A hora que Portugal vive é já dramática: 17,8% de desempregados oficiais e 23% de desempregados reais; 40% de desemprego jovem (18-30 anos); 212 mil milhões de dívida pública (126% do PIB); 155 mil milhões de défice acumulado, desde 1980.
A reunião das esquerdas, promovida por Mário Soares, neste fim de semana, é o motivo próximo desta reflexão. Sem dúvida, é necessário agitar a opinião pública. Sem dúvida, é necessário chamar o Governo e o Presidente da República à razão mas a solução não está numa aliança da Esquerda.
A aliança da Esquerda é uma ilusão. O povo português é ainda demasiado conservador e cristão para tolerar uma aliança entre o PS e o PCP/BE. Mais: uma aliança de esquerda não resolveria nada.
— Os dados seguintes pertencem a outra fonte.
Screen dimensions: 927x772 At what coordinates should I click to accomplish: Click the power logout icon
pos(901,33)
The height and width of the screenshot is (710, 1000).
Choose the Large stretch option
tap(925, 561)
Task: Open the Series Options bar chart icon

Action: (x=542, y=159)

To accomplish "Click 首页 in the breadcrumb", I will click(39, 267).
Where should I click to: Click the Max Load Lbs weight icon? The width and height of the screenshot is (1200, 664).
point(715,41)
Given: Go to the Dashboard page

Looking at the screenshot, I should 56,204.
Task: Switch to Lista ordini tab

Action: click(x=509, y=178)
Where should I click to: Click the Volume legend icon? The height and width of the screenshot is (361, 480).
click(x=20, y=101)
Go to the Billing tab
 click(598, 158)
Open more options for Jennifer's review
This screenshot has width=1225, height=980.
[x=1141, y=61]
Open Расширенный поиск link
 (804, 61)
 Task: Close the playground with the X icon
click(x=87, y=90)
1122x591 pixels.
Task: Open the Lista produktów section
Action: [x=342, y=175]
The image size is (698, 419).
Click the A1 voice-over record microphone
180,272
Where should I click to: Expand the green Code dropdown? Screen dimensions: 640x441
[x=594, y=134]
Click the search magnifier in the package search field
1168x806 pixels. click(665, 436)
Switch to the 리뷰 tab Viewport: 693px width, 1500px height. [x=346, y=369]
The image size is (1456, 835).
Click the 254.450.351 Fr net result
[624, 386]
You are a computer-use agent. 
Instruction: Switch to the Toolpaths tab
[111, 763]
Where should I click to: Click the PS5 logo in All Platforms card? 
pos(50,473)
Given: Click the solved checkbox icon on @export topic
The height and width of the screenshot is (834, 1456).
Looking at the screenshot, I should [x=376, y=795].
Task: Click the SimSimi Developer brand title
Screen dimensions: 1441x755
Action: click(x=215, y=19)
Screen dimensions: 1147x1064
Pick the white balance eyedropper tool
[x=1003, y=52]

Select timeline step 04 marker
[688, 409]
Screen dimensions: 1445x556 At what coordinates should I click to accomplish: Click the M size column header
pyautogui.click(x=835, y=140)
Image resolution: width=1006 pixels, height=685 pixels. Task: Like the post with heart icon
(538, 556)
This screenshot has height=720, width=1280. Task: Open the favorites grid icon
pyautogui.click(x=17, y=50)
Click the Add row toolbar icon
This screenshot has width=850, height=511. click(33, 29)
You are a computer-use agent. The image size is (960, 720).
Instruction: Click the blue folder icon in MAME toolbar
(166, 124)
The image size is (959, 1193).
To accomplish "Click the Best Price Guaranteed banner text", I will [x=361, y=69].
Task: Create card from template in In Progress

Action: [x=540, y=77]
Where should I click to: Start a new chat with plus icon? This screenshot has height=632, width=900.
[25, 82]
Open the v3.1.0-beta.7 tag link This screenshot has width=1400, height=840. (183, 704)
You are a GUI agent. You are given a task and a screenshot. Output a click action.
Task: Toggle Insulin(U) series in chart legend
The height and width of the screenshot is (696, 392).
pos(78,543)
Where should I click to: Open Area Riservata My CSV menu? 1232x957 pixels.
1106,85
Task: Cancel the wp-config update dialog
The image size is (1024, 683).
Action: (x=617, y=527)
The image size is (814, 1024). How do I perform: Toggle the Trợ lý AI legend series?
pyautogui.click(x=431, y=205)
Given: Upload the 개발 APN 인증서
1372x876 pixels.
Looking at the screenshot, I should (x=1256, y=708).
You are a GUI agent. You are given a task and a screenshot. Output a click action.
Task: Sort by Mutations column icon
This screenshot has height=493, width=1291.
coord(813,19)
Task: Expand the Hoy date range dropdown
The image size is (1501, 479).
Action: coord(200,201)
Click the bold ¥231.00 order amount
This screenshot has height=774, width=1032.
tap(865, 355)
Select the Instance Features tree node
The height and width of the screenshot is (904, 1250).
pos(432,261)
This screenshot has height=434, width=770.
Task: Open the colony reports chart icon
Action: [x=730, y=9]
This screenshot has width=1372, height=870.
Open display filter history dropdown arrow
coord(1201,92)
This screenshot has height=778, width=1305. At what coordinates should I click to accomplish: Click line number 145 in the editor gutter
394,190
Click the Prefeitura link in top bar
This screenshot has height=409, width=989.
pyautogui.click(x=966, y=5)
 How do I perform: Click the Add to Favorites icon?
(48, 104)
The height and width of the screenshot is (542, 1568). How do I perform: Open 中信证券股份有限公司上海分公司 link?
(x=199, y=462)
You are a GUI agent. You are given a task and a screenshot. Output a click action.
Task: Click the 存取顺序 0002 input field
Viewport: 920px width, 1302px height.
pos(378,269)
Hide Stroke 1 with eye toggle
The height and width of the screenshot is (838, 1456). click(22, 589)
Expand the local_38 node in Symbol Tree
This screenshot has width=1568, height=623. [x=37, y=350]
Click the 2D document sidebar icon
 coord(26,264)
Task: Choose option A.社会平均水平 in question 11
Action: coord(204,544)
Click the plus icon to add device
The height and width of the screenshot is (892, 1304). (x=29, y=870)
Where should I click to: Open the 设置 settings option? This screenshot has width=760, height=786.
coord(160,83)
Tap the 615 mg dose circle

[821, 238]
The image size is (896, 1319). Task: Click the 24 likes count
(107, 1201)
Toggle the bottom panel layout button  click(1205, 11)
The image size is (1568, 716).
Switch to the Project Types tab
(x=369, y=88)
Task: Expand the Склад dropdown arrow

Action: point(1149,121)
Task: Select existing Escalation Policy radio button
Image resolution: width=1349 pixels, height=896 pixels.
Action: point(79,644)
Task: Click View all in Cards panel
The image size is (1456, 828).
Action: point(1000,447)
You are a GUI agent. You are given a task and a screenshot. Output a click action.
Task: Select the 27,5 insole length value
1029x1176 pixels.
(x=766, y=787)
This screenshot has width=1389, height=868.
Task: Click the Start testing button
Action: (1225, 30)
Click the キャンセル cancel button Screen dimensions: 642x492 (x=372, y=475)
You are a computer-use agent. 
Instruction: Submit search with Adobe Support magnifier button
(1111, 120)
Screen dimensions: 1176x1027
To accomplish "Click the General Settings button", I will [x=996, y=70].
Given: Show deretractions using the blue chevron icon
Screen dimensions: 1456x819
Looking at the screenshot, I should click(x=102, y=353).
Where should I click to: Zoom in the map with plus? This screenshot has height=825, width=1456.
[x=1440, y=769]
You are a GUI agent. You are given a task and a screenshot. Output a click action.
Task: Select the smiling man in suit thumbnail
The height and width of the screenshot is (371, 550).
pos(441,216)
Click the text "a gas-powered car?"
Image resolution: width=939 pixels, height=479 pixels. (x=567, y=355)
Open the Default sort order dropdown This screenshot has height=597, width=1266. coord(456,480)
Quem dera que resolvesse mas, a menos que o país queira reduzir em 50% os salários e as despesas, o país não é governável à Esquerda.
Governar à Esquerda, numa aliança PS-PCP/BE, seria, pura e simplesmente, rasgar os compromissos de Portugal com os seus financiadores externos. Tenha-se a noção de que a ausência de financiamento externo acarretaria a perda de dois terços do orçamento do Estado, de 155 mil milhões de euros anuais. E que aconteceria numa situação destas? Nem quero imaginar!
Tenha-se igualmente a noção de que chegámos aqui porque, ao longo dos últimos 35 anos, ninguém chamou os três partidos do Poder à razão. Nem mesmo Mário Soares quando foi Presidente da República. Foram tantos os desmandos, os gastos mal pensados, as irresponsabilidades... sem que ninguém pusesse travão. E, agora, estamos a sofrer.
Por um golpe palaciano, o II Governo de Sócrates foi demitido. Prefiro que o atual Governo não seja demitido por um golpe palaciano semelhante. Prefiro que se demita ou que termine o mandato. Para que não tenha desculpas nem álibis. Ao pedir a sua demissão, Mário Soares e António José Seguro apostam na irresponsabilização do atual Governo. Para se desresponsabilizarem a si mesmos.
O atual Governo já é tão culpado da nossa tragédia como os anteriores. Quis o impensável: resolver em dois anos o que só seria resolúvel em 20. Acrescentou tragédia à tragédia e, agora, não sabe como resolvê-la. A solução não está em demitir o Governo mas em ajudá-lo a buscar uma solução.